Text and element pointing records
——

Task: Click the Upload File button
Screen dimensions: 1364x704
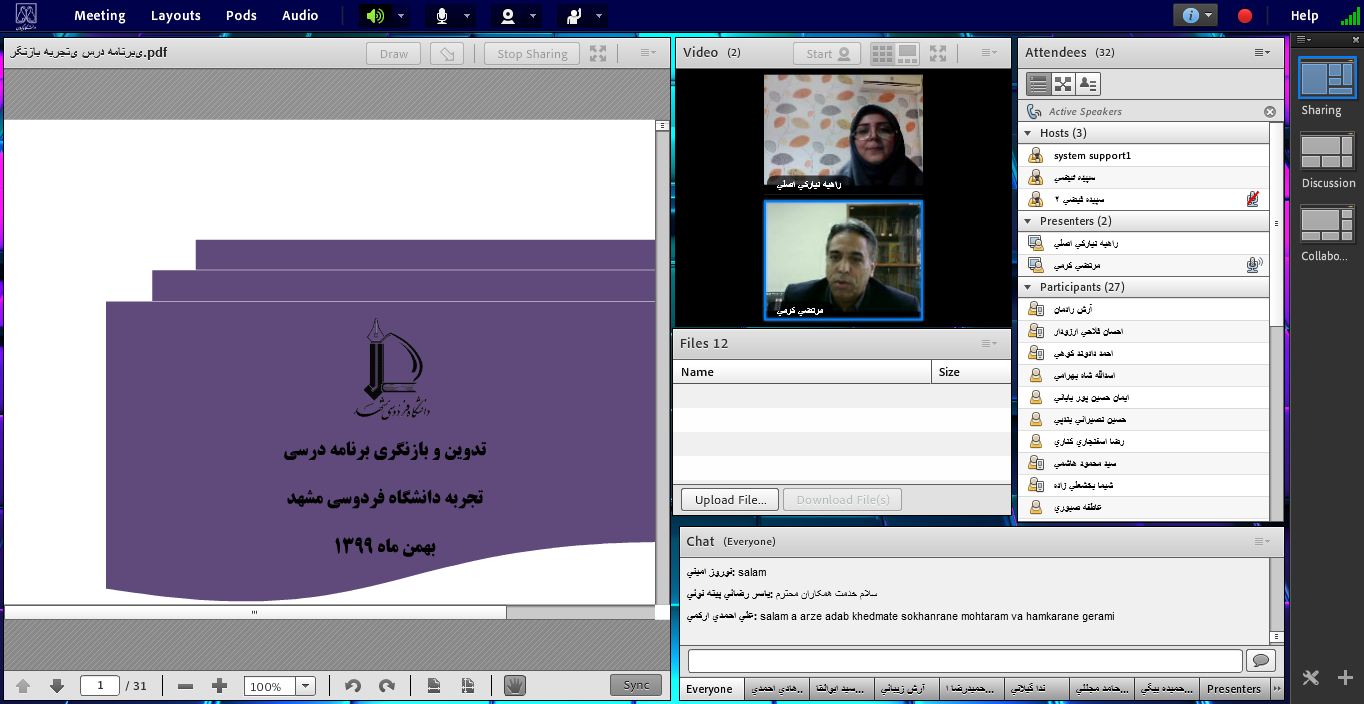Action: click(730, 500)
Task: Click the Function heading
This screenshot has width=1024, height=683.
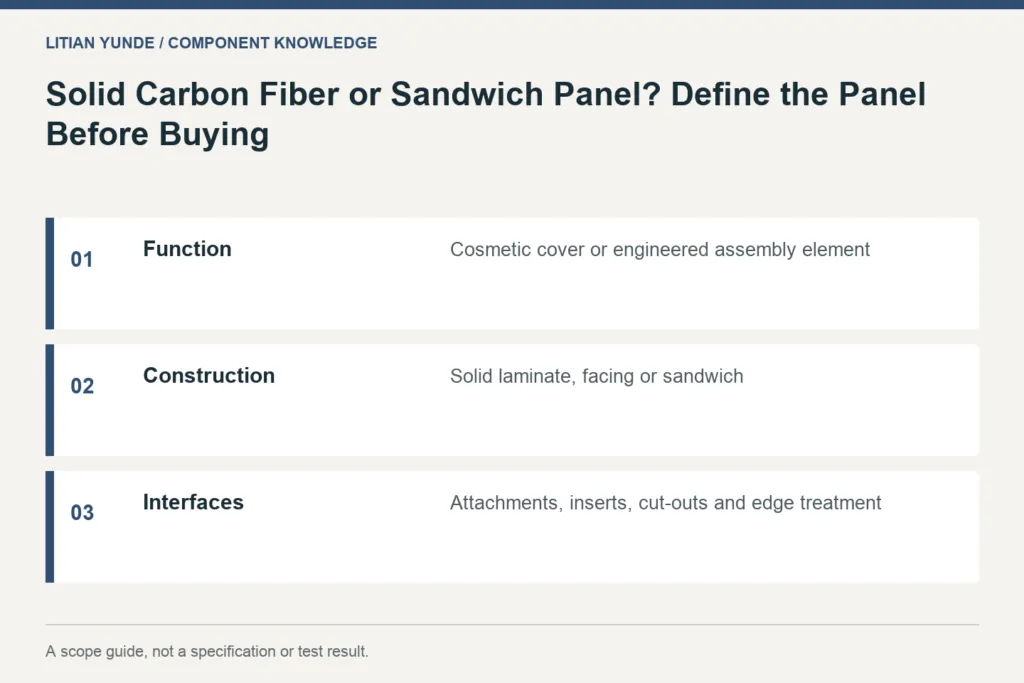Action: (x=187, y=249)
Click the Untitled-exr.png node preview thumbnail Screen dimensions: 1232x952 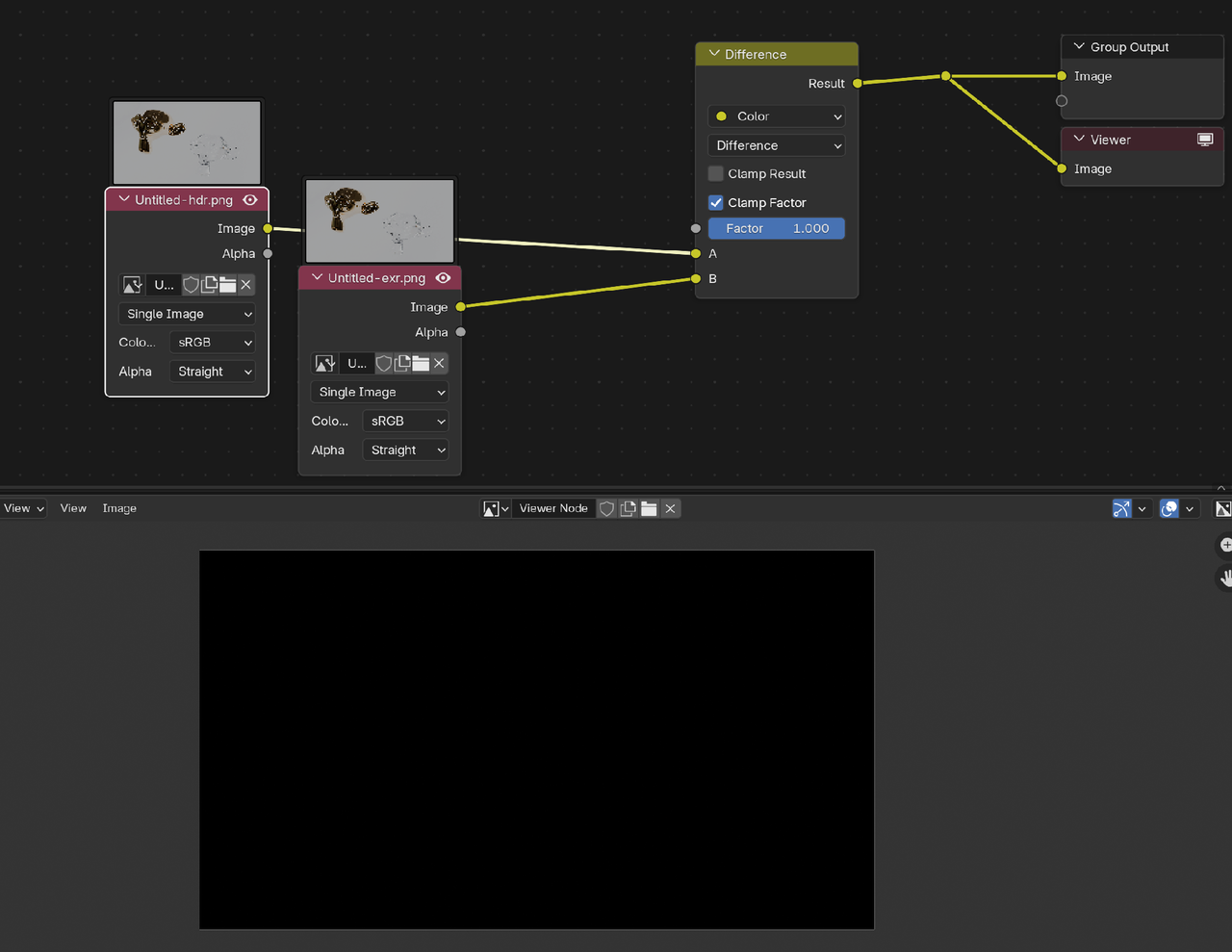(x=379, y=220)
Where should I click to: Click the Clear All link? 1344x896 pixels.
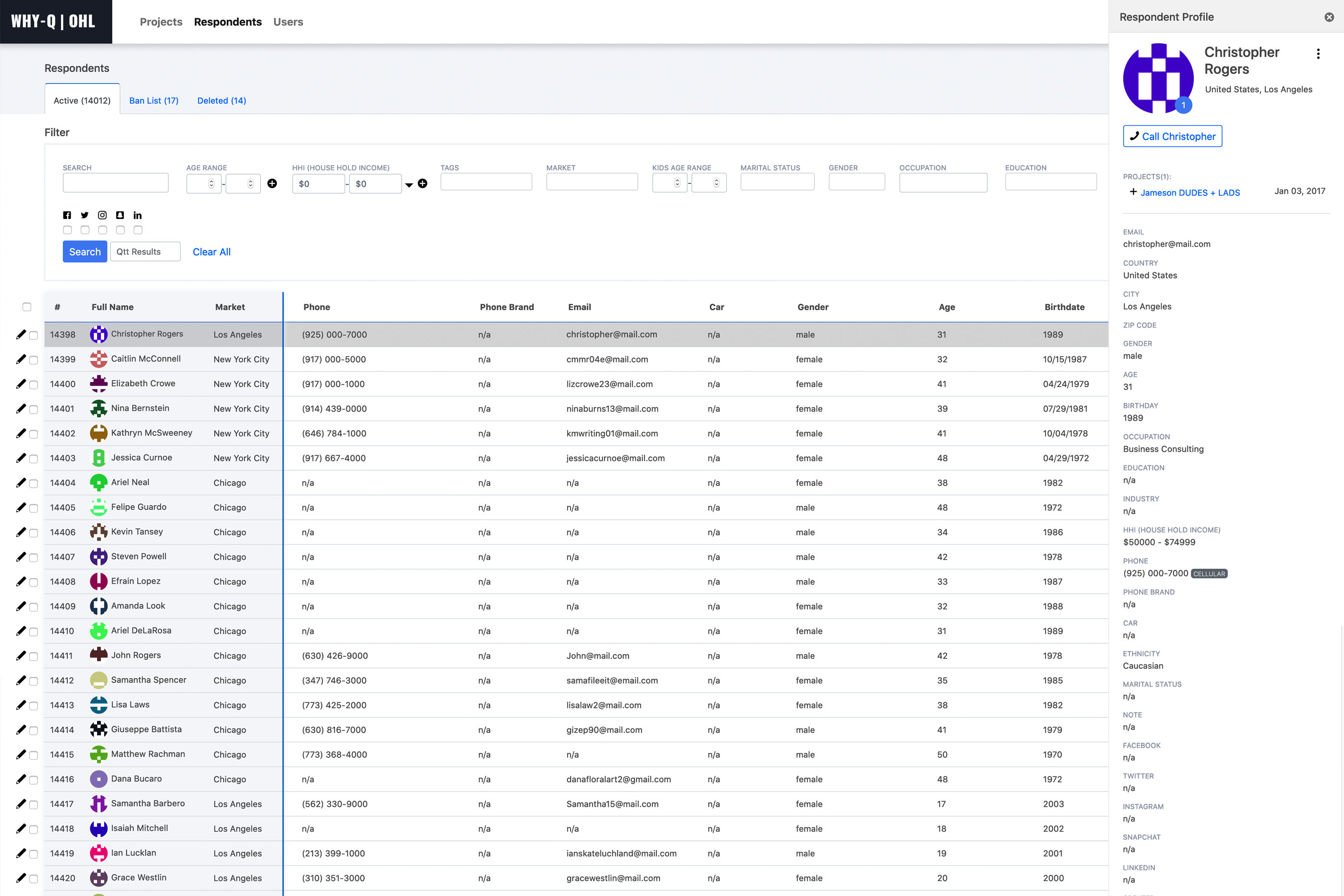tap(211, 252)
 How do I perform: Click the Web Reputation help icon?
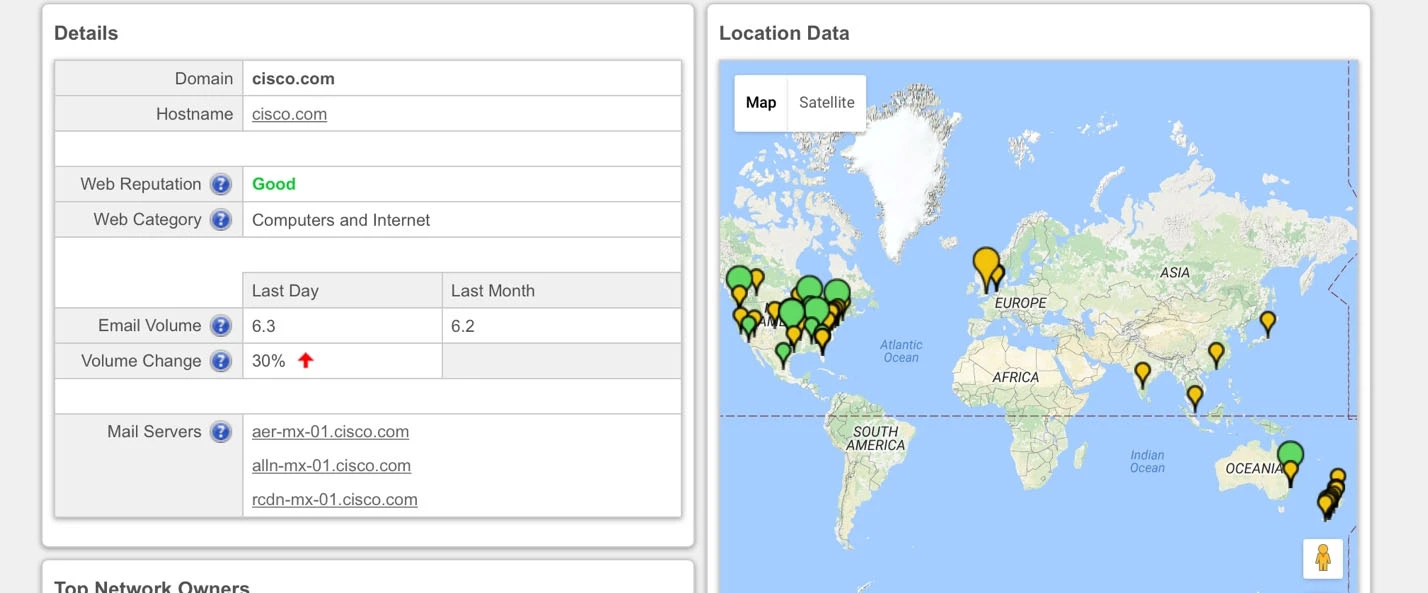[x=221, y=184]
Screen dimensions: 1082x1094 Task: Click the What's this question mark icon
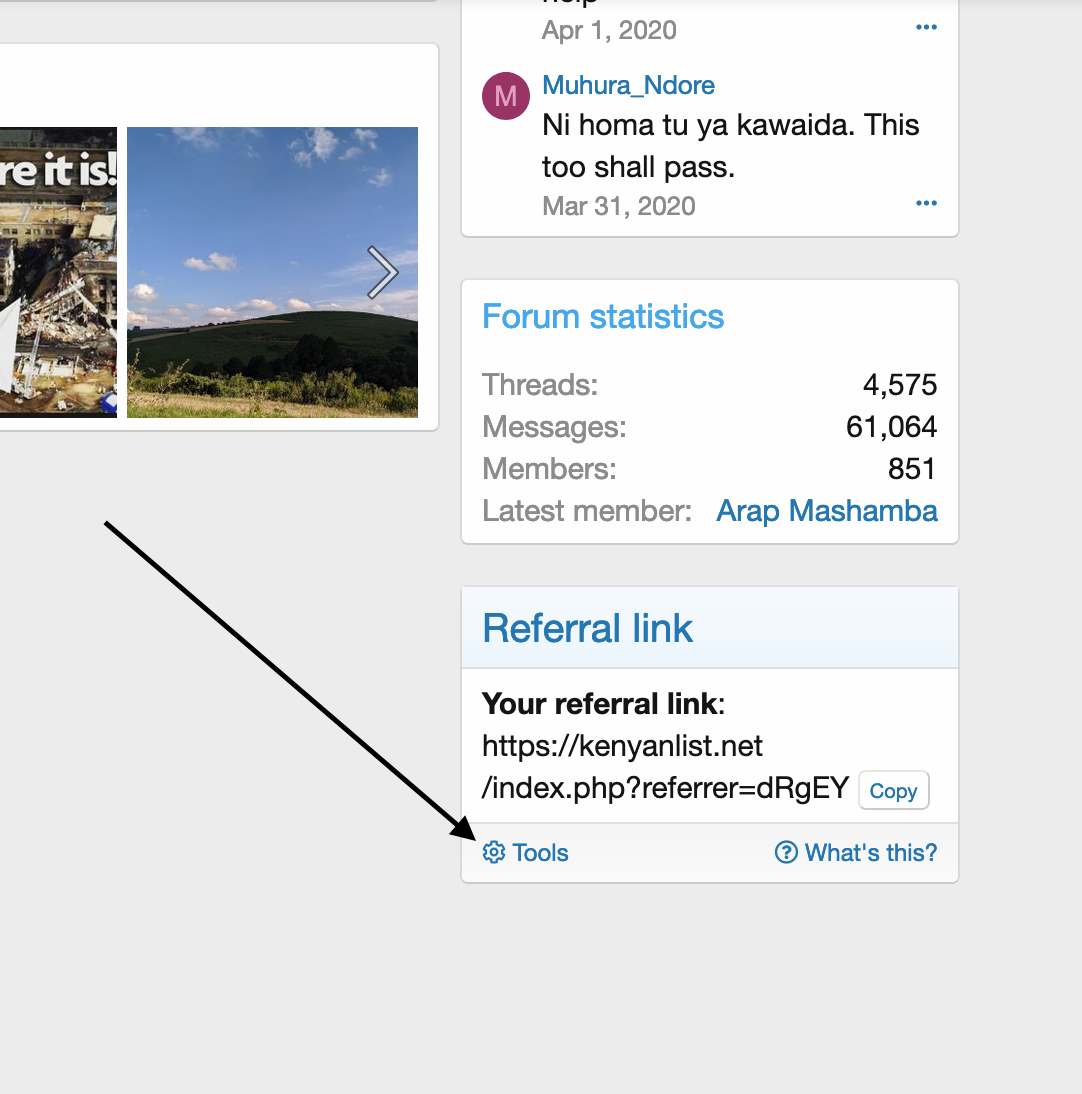786,852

——

#### DO THIS:
Please locate every line in the records above that contains the string "Task" and copy each one out in full.

#### RIGHT ANSWER:
Task: Click the Upload File button
Task: Click the Function heading
Screen dimensions: 1082x1094 Task: Click the What's this question mark icon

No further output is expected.